Аристотель о природе раба и господина

«...в целях взаимного самосохранения необходимо объединяться попарно существу, в силу своей природы властвующему, и существу, в силу своей природы подвластному. Первое благодаря своим умственным свойствам способно к предвидению, и потому оно уже по природе своей существо властвующее и господствующее; второе, так как оно способно лишь своими физическими силами исполнять полученные указания, является существом подвластным и рабствующим. Поэтому и господину и рабу полезно одно и то же».[112] «Неизбежно приходится согласиться,— утверждал Аристотель,— что одни люди повсюду рабы, другие нигде такими не бывают».[113] Словом, с самого часа своего рождения одни предназначаются для подчинения, другие — для господства.[114]

Другие — это практически все «варварские» народы.

В демократическом государстве, то есть в государстве, переполненном рабами, жизнь человека с самого рождения сплетается с жизнью невольников, и уже в силу этого обстоятельства гражданин античного города изначально воспитывается как господин над теми пленниками, которые порабощены его отечеством. Этнокультурная пестрота всего невольничьего контингента, сконцентрированного в пределах подпадающих под юрисдикцию полиса земель предстает перед ним родом постоянно действующей государственной выставки всего того, что должно повиноваться эллину. А значит, и постоянным напоминанием о той огромной дистанции, что отделяет его от этих жалких отбросов цивилизации и культуры. Что может быть действенней для воспитания в юношестве и собственной гордости и веры в свою способность одерживать победы над ними?

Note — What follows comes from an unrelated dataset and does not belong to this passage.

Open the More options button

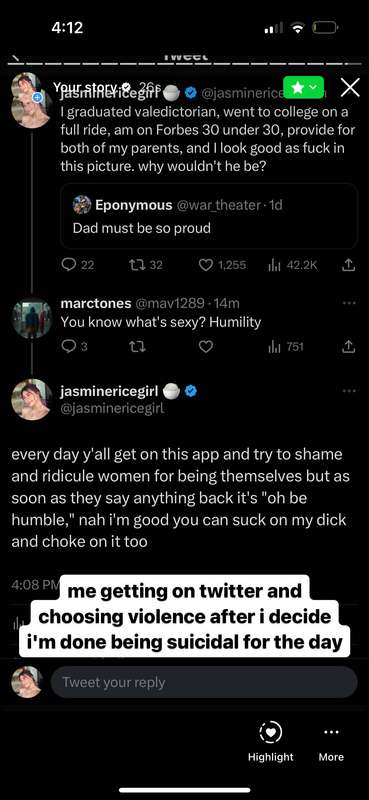coord(331,743)
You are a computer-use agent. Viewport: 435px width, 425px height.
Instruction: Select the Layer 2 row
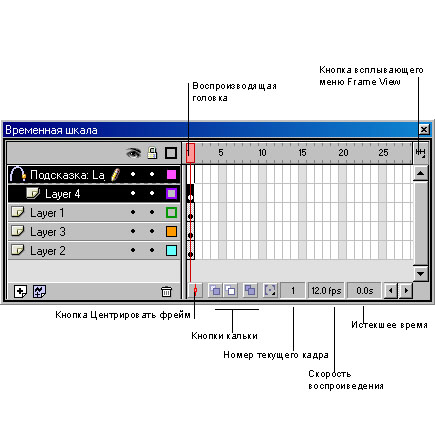(94, 251)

В таком положении вещей нет ничего противоестественного и уж тем более невозможного. Так деревенские дети, едва научившись понимать смысл человеческой речи, привыкают к ощущению своей власти над всем, что снует под ногами на крестьянском подворье. Правда, понятие «власть» здесь неуместно, ибо отношения, связующие домашний скот с их хозяевами, объясняются отнюдь не категориями абстрактного права, но соображениями практической целесообразности и рентабельности. Но ведь раб и в представлении господина, и в сознании всех его домочадцев — это точно такой же рабочий скот, вот только говорящий. А значит, и у него, как и у всякой прочей живности, уже в крови обязано быть беспрекословное подчинение любому — даже малолетнему — члену хозяйской семьи. Словом, подобно деревенскому ребенку, гражданин полиса вырастает в атмосфере безусловной готовности к повиновению ему всего поголовья этого говорящего иноплеменного контингента.

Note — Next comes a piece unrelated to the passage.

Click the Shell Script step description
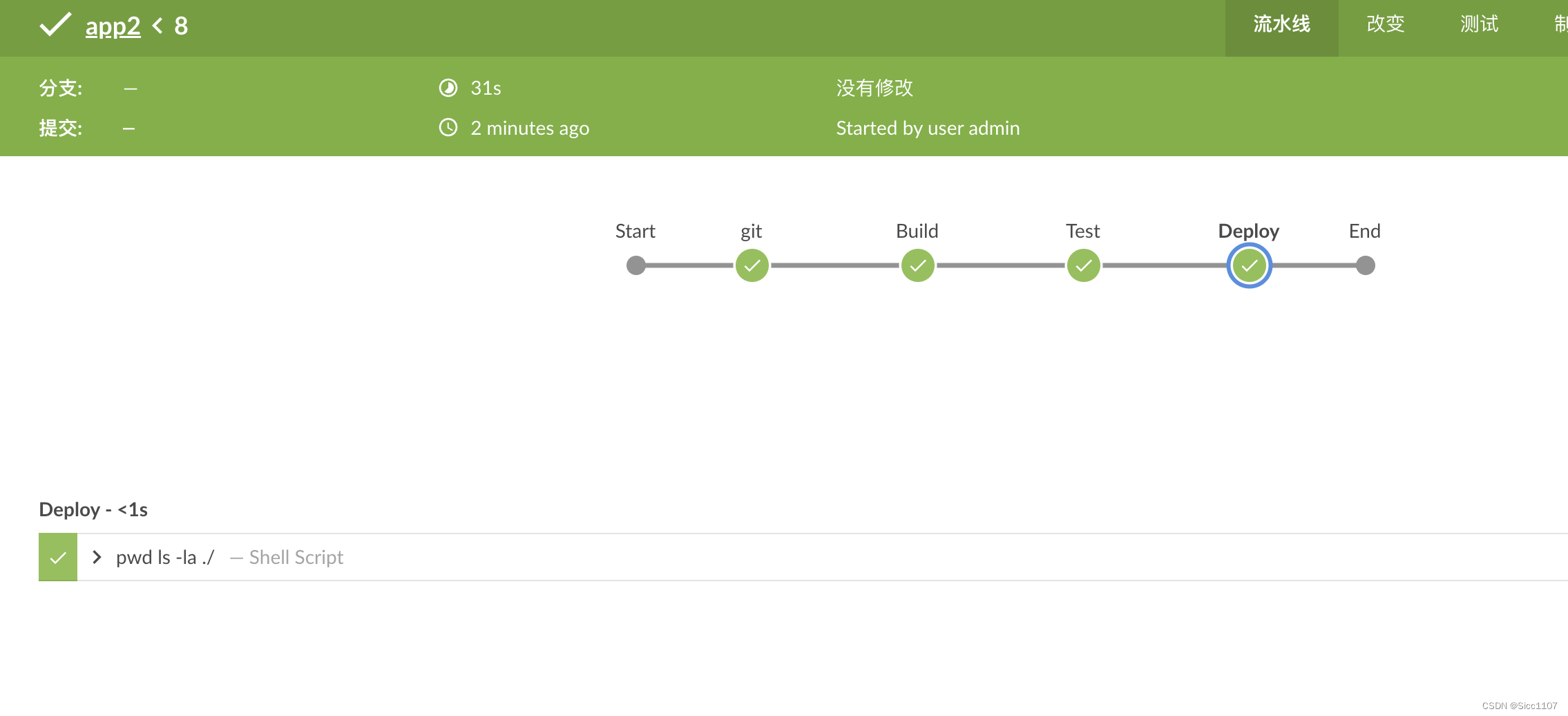 point(296,557)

В представлении свободного эллина не быть рабом можно только одним путем — став господином. Наличие свободы осознается только там, где есть не-свобода. А это значит, что свободен лишь тот, кому надлежит властвовать.

Но, строго говоря, вовсе не по тому основанию, что он повелевает кем-то из невольников, что кто-то непосредственно подвластен ему и обязан выполнять все его распоряжения, а потому что он в принципе способен — и высшими законами этого мира назначен — к господству. Другими словами, волей богов ему дано все, что необходимо и достаточно для его обеспечения: он обладает оружием, у него есть твердая воля и решимость никогда не быть рабом, наконец, самое главное — он занимает свое место в едином строю непобедимых, который в конечном счете и гарантирует ему все его права.